El viejo, tenga la edad que tenga, se deja llevar por los vicios adquiridos. Ya da igual que le digas que actúe de otra manera o que no se lo digas: no hará lo que deba hacer, sino solo lo que le apetezca.
El viejo, tenga la edad que tenga, quiere siempre tener razón. Necesita destacar y la única manera que encuentra es la de ponerse terco y decir mil veces que las cosas son como él dice: contra un terco es difícil todo.
El viejo sensato, que sabe que no está ya en su mejor estado de forma, se sitúa en una segunda fila para no incordiar, por ejemplo, opinando sobre lo que no sabe. Pero quedan pocos viejos sensatos, tengan la edad que tengan: disfrutan siguiendo en la primera fila del mando, diciendo barbaridades y haciendo cosas sin sentido.
La sonrisa del viejo, tenga la edad que tenga, se parece a la de un niño: se ríe de lo que desconoce, de lo que no entiende o de lo tiene una opinión torcida.
El viejo, tenga la edad que tenga, es desconfiado: en lugar de aceptar lo nuevo para analizar si es bueno o no, duda de lo que no ha visto nunca al grito de “¡Otra novedad!” o “Esto no puede ser así”.

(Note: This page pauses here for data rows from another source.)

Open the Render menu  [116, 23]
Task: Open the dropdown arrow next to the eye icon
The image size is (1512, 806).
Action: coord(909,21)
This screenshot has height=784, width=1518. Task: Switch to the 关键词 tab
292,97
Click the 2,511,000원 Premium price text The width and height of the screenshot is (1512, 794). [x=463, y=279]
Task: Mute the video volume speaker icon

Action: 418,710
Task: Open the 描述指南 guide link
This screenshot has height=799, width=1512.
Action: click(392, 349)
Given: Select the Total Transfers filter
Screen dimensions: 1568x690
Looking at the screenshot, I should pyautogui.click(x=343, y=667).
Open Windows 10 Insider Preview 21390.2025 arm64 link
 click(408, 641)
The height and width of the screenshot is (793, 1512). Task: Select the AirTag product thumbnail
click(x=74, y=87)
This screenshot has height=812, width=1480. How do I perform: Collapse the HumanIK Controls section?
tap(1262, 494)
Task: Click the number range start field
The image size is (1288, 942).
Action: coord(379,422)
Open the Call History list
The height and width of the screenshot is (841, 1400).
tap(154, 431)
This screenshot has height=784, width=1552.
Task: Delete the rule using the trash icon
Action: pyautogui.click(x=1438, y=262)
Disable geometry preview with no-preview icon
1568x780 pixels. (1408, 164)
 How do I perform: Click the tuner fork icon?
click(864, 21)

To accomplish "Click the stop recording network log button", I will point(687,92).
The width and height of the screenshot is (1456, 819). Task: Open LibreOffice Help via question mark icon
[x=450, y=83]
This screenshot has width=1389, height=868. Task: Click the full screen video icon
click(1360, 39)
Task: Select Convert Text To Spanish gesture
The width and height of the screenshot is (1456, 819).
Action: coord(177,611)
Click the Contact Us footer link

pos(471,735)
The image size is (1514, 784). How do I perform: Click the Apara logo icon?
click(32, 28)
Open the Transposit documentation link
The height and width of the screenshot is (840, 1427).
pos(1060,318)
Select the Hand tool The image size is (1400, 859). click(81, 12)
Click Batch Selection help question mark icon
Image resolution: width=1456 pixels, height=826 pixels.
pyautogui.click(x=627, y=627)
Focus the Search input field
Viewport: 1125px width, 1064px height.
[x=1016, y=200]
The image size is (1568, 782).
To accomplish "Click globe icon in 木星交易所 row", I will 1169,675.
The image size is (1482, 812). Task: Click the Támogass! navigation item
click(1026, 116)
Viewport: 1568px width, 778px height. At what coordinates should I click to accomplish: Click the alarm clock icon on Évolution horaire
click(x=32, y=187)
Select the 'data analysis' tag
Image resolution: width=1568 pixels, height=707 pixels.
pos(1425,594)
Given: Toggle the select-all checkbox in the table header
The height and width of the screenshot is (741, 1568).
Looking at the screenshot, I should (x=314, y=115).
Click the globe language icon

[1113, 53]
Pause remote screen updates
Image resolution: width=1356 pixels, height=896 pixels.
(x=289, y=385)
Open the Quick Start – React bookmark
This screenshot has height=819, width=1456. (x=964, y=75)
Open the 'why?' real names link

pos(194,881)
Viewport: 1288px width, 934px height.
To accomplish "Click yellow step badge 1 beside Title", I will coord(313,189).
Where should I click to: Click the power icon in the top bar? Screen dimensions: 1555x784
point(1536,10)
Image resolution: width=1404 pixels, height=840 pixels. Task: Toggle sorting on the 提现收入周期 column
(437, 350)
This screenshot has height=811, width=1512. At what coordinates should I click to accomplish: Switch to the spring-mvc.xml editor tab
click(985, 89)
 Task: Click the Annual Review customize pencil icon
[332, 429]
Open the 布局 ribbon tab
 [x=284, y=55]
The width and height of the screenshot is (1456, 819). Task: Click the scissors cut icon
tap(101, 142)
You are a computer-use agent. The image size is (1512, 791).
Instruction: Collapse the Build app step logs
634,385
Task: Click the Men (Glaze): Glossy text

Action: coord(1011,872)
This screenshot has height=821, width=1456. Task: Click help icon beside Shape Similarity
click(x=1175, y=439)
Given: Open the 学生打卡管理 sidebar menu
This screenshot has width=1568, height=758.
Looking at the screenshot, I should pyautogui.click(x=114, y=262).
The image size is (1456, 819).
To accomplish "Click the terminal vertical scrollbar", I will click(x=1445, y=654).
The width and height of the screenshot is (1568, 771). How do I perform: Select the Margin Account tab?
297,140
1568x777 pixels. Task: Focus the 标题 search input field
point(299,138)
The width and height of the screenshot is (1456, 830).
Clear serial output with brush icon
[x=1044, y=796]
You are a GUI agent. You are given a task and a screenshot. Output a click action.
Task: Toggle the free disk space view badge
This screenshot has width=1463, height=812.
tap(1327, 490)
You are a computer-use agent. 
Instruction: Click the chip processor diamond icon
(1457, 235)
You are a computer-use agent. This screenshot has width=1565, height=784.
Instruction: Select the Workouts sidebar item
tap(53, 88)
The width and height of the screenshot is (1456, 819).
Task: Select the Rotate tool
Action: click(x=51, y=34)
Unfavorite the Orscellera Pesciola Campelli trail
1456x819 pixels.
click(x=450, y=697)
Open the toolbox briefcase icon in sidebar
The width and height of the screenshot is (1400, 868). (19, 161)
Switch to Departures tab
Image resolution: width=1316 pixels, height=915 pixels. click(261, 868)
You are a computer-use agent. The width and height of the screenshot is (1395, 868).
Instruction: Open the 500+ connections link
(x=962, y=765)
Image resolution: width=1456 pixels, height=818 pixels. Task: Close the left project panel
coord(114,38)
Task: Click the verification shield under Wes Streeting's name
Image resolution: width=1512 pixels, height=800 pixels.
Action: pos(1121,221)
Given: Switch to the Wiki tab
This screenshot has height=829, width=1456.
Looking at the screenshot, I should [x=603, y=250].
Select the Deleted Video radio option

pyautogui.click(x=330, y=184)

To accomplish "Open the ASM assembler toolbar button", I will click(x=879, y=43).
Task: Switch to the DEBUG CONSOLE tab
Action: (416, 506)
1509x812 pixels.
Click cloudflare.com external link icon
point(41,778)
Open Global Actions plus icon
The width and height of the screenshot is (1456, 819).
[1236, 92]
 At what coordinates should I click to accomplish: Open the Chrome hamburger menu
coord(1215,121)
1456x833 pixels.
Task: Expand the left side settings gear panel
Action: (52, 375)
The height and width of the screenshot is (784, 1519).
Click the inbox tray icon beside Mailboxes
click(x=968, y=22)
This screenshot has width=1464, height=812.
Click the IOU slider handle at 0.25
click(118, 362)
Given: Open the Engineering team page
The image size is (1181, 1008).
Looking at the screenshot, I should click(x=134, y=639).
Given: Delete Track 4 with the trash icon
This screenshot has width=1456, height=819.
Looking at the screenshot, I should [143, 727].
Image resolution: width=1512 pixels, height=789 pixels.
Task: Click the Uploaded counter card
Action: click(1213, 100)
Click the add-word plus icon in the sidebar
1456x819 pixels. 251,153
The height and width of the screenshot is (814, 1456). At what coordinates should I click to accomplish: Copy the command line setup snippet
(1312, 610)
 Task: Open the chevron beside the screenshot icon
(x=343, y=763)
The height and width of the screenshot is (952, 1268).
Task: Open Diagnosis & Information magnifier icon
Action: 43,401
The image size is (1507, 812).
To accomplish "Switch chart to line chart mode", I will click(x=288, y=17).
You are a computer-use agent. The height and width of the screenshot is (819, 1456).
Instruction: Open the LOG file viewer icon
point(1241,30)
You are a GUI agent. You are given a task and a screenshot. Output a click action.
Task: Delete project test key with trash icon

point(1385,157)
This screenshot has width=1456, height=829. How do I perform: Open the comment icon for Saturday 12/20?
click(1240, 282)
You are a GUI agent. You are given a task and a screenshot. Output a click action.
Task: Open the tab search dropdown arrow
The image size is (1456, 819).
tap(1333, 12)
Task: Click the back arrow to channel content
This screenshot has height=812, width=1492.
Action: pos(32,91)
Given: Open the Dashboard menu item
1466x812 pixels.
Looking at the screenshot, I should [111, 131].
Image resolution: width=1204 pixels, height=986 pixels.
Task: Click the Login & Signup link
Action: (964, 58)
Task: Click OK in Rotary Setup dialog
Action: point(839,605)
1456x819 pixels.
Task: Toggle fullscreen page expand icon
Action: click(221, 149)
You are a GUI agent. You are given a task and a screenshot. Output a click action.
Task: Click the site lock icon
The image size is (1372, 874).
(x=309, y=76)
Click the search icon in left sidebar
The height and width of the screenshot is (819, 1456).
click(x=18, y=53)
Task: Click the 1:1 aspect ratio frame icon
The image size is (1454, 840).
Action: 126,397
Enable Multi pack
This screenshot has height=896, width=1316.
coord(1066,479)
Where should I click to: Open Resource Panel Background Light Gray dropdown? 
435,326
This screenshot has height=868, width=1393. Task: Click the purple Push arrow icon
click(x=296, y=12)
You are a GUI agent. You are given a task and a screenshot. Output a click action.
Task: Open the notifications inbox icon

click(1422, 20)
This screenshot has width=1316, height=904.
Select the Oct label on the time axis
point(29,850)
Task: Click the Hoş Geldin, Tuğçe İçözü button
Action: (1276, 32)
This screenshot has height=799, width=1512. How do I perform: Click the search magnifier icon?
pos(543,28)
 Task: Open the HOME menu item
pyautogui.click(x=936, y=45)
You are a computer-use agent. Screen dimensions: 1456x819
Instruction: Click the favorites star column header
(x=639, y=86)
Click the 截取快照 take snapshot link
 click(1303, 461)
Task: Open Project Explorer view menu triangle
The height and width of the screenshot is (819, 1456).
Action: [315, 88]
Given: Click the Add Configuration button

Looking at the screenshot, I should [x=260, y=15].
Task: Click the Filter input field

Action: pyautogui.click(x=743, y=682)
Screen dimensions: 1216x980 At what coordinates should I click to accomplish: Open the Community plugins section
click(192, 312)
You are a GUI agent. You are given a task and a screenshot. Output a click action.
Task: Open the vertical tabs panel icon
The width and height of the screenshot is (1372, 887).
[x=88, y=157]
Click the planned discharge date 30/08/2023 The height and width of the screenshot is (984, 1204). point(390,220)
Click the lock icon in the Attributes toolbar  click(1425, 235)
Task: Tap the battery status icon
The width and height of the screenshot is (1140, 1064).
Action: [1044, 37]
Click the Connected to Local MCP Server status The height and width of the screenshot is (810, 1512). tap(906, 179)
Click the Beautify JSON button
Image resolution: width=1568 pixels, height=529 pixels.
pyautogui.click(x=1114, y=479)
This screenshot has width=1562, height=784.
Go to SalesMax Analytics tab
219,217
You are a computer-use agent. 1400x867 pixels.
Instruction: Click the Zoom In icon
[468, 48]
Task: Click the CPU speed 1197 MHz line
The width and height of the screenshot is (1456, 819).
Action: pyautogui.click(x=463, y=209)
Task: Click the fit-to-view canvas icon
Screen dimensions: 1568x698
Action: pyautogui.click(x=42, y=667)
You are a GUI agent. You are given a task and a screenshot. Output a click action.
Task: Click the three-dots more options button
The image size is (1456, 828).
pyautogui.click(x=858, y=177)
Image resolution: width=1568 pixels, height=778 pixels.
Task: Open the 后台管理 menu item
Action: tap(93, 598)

La vejez puede llegar en cualquier momento, se tenga la edad que se tenga. Vivir no es solo seguir aprendiendo algo cada día, descubrir lo valioso que tiene la vida, analizar bien todo lo que uno se encuentra, aprender a pensar y a decidir la mejor opción, sino aprender a ser en su día un viejo sano, a no molestar y, en la medida de todo lo posible, a no ser una carga excesiva para nadie.